**TO DO**
Copy, from the data below, each line that has the word "badge".

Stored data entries

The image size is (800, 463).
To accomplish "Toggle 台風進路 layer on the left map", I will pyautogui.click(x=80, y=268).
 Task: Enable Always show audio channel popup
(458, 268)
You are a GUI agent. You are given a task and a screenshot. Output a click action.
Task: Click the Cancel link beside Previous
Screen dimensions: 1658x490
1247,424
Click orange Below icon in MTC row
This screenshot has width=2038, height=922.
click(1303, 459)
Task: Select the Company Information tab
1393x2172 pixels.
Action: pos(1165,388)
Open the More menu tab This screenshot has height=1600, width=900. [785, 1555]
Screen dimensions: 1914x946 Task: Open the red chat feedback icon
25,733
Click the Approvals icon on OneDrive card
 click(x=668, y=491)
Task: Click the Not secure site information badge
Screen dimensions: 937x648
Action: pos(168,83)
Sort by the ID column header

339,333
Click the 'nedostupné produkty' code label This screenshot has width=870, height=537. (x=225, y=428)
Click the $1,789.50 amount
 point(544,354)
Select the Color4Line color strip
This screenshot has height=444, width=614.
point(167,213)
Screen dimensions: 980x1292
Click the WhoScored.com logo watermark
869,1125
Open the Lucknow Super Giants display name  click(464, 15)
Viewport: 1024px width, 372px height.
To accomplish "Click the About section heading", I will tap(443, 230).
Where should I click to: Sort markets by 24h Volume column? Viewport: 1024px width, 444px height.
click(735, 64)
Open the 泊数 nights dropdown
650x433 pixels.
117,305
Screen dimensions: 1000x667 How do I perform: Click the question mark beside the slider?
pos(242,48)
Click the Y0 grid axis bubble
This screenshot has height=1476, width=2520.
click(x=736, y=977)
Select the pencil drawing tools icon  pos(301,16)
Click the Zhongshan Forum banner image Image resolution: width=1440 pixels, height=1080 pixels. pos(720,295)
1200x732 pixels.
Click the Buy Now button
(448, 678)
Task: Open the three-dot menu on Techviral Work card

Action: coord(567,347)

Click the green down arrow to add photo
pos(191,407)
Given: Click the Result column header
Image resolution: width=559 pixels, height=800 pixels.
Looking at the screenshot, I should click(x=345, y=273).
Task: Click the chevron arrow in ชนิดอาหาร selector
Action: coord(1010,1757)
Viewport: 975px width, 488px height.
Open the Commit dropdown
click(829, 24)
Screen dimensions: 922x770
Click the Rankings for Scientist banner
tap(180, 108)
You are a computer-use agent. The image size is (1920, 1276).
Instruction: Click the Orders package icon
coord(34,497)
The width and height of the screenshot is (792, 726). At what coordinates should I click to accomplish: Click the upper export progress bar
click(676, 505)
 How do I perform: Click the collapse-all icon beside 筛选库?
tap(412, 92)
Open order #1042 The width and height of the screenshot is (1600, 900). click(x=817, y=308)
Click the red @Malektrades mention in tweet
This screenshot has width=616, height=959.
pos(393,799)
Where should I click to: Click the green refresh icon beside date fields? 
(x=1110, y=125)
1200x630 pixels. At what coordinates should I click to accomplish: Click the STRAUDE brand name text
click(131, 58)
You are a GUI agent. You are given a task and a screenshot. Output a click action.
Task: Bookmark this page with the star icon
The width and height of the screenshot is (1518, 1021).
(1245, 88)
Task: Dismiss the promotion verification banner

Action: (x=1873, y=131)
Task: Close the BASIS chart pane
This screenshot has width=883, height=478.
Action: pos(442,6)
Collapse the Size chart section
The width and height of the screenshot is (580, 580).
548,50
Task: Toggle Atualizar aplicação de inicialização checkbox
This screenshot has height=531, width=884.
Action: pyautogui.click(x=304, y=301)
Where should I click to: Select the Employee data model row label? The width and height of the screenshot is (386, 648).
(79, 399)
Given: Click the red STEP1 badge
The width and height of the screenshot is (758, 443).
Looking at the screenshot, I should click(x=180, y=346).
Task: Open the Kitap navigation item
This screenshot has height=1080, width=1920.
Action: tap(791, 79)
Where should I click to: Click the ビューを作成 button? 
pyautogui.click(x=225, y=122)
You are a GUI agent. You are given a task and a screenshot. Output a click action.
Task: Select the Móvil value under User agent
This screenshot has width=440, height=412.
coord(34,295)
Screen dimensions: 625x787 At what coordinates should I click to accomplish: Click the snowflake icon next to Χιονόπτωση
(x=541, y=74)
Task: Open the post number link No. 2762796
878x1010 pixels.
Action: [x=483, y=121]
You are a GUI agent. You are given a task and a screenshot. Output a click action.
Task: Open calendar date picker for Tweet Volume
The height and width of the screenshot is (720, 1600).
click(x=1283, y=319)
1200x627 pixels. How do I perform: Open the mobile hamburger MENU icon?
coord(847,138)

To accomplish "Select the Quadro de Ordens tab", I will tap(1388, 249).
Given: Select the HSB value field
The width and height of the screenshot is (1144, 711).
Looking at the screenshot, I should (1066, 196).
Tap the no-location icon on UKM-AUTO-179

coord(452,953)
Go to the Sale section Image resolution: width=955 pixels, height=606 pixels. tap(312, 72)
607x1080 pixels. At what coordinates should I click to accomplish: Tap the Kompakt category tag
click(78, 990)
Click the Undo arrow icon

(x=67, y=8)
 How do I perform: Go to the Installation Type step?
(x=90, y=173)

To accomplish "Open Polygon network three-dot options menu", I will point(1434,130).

**TASK SOLUTION**
Task: Click the Not secure site information badge
Given: Click the red STEP1 badge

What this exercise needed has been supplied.